At a fork in the path, we followed the path signposted for Mt Shiratori. The path here was no longer paved and wound its way out of the tangle of tree roots and undergrowth to a viewpoint looking out over the serene Byakushi Pond and the small summit of Mt. Shiratori.
Another 10 minutes later and we were on the summit where we had a good view of Mr. Karakunidake, which we climbed the following day (post available to read here).
We backtracked to the fork in the path and turned left this time to walk down to the edge of Byakushi Pond, although it turned out that we could have carried on walking along the summit and joined the path back on the other side of the pond.

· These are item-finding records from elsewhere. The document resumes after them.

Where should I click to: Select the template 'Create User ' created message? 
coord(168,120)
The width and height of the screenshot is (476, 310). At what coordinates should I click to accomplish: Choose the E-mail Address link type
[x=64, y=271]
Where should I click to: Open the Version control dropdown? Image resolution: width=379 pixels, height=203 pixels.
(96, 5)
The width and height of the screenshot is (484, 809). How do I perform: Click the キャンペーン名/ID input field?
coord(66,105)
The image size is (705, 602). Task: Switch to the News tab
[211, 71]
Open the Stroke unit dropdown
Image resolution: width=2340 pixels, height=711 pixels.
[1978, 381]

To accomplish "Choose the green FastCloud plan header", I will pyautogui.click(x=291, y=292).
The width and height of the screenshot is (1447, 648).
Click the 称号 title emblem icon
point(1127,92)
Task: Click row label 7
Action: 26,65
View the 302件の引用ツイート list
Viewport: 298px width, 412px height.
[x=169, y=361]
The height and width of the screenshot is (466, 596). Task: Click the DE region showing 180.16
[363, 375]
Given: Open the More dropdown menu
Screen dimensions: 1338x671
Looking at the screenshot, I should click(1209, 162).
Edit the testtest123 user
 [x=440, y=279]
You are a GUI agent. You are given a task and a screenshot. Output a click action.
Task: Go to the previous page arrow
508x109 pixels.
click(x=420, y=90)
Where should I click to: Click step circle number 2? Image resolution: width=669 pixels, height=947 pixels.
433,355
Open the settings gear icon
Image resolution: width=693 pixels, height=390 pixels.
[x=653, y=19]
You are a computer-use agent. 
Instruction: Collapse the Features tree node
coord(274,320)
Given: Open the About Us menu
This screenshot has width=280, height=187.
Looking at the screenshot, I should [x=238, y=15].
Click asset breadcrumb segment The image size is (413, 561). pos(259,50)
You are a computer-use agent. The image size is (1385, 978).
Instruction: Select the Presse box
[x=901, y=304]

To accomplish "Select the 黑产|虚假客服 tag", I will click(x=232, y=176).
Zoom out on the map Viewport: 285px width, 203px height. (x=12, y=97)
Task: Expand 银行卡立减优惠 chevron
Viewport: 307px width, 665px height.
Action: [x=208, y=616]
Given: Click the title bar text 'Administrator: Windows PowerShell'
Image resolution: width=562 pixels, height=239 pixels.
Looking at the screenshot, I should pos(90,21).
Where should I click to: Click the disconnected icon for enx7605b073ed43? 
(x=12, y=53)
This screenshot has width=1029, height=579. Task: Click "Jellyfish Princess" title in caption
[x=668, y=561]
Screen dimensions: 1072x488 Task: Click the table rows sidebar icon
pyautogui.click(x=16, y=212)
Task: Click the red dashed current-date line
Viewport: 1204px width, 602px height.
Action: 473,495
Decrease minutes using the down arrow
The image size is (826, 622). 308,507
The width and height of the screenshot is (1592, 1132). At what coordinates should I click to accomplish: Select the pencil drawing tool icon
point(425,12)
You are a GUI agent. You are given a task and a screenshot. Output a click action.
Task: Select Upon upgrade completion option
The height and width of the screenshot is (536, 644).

Continuing past the pond, we soon found the shore line of the somewhat larger and deeper Rokannon-Miike Pond.
After this, the path started to climb once more until we reached the third pond, Fudo. Here the path emerged by a car park (with free parking) and a view point over the pond. A shrine lay at the trailhead.
With the Ebino car park and visitor center clearly visible from the view point, we followed a series of footpaths downhill bypassing the serpentine road bends and the entrance to the Mt. Karakunidake trail.